• _Goal of the exercise_: Write out each entry word for word.

(Data excerpts)
◆ ◆ ◆ ◆

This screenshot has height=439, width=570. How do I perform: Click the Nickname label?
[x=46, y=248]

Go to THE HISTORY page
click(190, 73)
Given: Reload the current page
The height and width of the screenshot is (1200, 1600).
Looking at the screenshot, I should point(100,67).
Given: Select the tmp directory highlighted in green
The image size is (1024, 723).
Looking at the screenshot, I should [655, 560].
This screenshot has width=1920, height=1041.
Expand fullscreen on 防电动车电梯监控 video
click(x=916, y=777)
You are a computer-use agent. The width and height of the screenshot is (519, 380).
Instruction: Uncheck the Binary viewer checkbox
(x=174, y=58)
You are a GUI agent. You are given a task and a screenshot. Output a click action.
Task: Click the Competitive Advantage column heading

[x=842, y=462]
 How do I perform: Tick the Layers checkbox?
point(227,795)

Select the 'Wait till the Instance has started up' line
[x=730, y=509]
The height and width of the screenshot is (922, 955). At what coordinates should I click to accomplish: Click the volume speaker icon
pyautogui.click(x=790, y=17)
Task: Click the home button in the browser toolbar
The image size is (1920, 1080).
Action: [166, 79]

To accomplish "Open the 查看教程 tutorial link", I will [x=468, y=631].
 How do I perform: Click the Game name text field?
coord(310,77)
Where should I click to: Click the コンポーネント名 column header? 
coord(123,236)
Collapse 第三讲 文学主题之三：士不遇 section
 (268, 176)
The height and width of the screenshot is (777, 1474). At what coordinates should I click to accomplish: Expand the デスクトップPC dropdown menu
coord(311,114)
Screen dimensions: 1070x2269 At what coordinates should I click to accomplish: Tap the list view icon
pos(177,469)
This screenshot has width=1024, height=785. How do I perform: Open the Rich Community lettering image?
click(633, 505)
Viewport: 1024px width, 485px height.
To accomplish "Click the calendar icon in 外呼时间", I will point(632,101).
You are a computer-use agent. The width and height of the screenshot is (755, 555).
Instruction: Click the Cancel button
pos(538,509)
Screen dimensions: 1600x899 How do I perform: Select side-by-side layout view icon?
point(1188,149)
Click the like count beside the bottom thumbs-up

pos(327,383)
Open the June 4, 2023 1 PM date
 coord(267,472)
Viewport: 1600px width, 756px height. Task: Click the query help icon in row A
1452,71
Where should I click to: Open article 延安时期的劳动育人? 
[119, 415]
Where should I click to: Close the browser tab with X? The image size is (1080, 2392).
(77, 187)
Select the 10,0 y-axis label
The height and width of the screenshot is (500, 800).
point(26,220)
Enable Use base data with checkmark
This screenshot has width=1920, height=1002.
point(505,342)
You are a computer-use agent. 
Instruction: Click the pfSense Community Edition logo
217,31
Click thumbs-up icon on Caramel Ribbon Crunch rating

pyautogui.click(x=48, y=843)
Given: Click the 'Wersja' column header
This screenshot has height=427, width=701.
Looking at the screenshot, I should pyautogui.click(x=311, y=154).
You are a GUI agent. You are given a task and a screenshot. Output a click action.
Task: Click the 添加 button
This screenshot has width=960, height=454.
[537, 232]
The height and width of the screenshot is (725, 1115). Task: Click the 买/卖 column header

◆ ◆ ◆ ◆

• _Solved exercise_:
This screenshot has height=439, width=570. How do I perform: Click the Nickname label?
[x=46, y=248]

Go to THE HISTORY page
click(190, 73)
Given: Reload the current page
The height and width of the screenshot is (1200, 1600).
Looking at the screenshot, I should point(100,67).
Given: Select the tmp directory highlighted in green
The image size is (1024, 723).
Looking at the screenshot, I should [655, 560].
This screenshot has width=1920, height=1041.
Expand fullscreen on 防电动车电梯监控 video
click(x=916, y=777)
You are a computer-use agent. The width and height of the screenshot is (519, 380).
Instruction: Uncheck the Binary viewer checkbox
(x=174, y=58)
You are a GUI agent. You are given a task and a screenshot. Output a click action.
Task: Click the Competitive Advantage column heading

[x=842, y=462]
 How do I perform: Tick the Layers checkbox?
point(227,795)

Select the 'Wait till the Instance has started up' line
[x=730, y=509]
The height and width of the screenshot is (922, 955). At what coordinates should I click to accomplish: Click the volume speaker icon
pyautogui.click(x=790, y=17)
Task: Click the home button in the browser toolbar
The image size is (1920, 1080).
Action: [166, 79]

To accomplish "Open the 查看教程 tutorial link", I will [x=468, y=631].
 How do I perform: Click the Game name text field?
coord(310,77)
Where should I click to: Click the コンポーネント名 column header? 
coord(123,236)
Collapse 第三讲 文学主题之三：士不遇 section
 (268, 176)
The height and width of the screenshot is (777, 1474). At what coordinates should I click to accomplish: Expand the デスクトップPC dropdown menu
coord(311,114)
Screen dimensions: 1070x2269 At what coordinates should I click to accomplish: Tap the list view icon
pos(177,469)
This screenshot has width=1024, height=785. How do I perform: Open the Rich Community lettering image?
click(633, 505)
Viewport: 1024px width, 485px height.
To accomplish "Click the calendar icon in 外呼时间", I will point(632,101).
You are a computer-use agent. The width and height of the screenshot is (755, 555).
Instruction: Click the Cancel button
pos(538,509)
Screen dimensions: 1600x899 How do I perform: Select side-by-side layout view icon?
point(1188,149)
Click the like count beside the bottom thumbs-up

pos(327,383)
Open the June 4, 2023 1 PM date
 coord(267,472)
Viewport: 1600px width, 756px height. Task: Click the query help icon in row A
1452,71
Where should I click to: Open article 延安时期的劳动育人? 
[119, 415]
Where should I click to: Close the browser tab with X? The image size is (1080, 2392).
(77, 187)
Select the 10,0 y-axis label
The height and width of the screenshot is (500, 800).
point(26,220)
Enable Use base data with checkmark
This screenshot has width=1920, height=1002.
point(505,342)
You are a computer-use agent. 
Instruction: Click the pfSense Community Edition logo
217,31
Click thumbs-up icon on Caramel Ribbon Crunch rating

pyautogui.click(x=48, y=843)
Given: Click the 'Wersja' column header
This screenshot has height=427, width=701.
Looking at the screenshot, I should pyautogui.click(x=311, y=154).
You are a GUI agent. You are given a task and a screenshot. Output a click action.
Task: Click the 添加 button
This screenshot has width=960, height=454.
[537, 232]
The height and width of the screenshot is (725, 1115). Task: Click the 买/卖 column header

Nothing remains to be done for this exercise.